La Corte di cassazione, con sentenza n. 10748 del 16 maggio 2011, ha confermato la sanzione amministrativa disposta con decreto del ministero dell'Economia su proposta della Consob nei confronti di un istituto di credito per alcune valorizzazioni operate da due suoi dipendenti; dette valorizzazioni erano state poste in violazione degli obblighi che caratterizzano il rapporto tra clientela e banca in quanto avevano rappresentato ai clienti “senza lasciare tracce informatiche negli archivi della banca” consistenze patrimoniali non in linea con le quotazioni di mercato.
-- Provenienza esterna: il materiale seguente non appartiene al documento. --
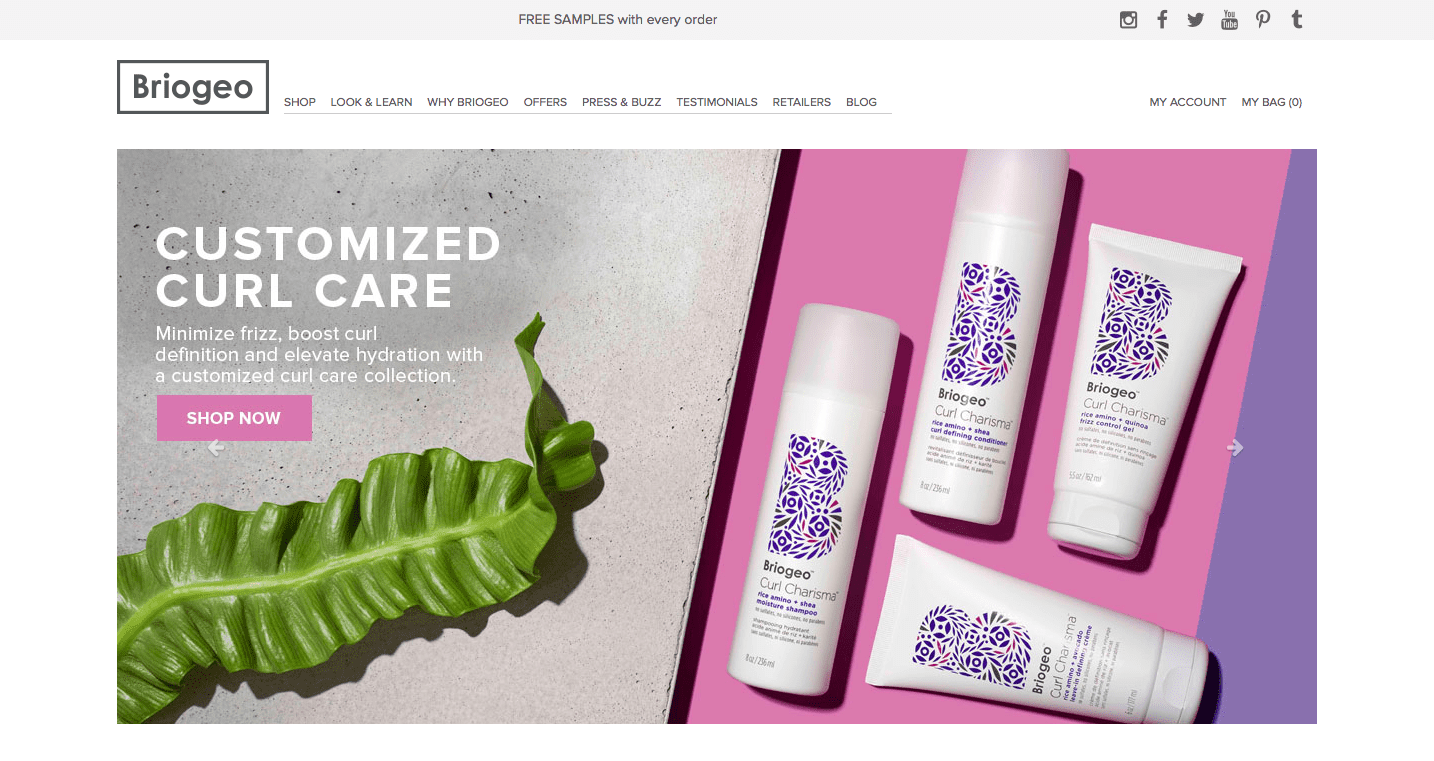This screenshot has width=1434, height=761.
Task: Open MY ACCOUNT link
Action: tap(1188, 102)
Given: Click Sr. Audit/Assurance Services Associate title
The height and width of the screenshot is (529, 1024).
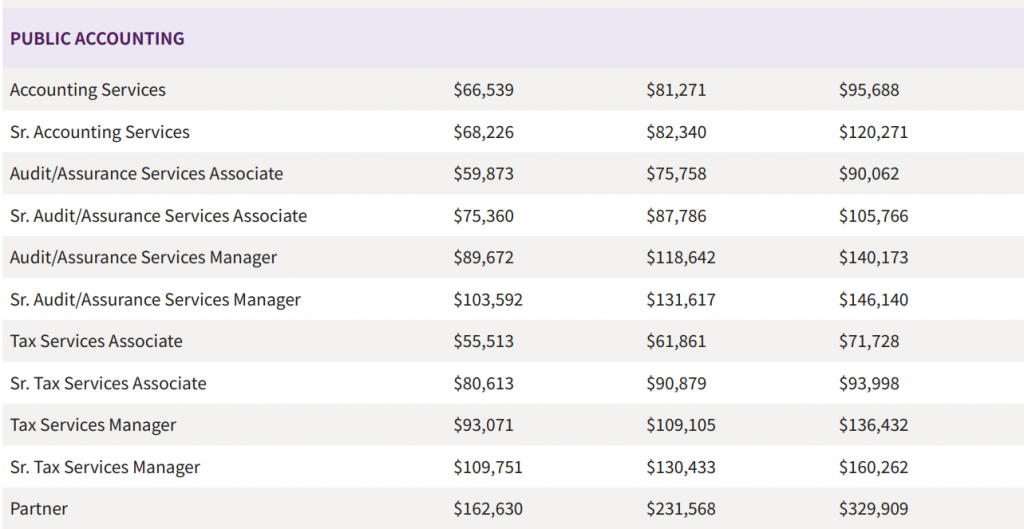Looking at the screenshot, I should (x=159, y=216).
In particolare, gli organi giudiziari avevano rilevato che le obbligazioni zero coupon a lunga scadenza venivano valorizzate al valore nominale nonostante il prezzo di realizzo fosse notevolmente inferiore, e che il rischio relativo alle operazioni aperte non veniva adeguatamente evidenziato. Relativamente alla mancata marginazione, necessaria in caso di negoziazione di opzioni al fine di costituire un margine di garanzia all'operazione, essa non consentiva di rilevare il rischio di tali operazioni aperte.

Era stato dunque violato il generale dovere di diligenza prescritto dall'articolo 21 del Testo unico bancario (Decreto legislativo n. 58/1998).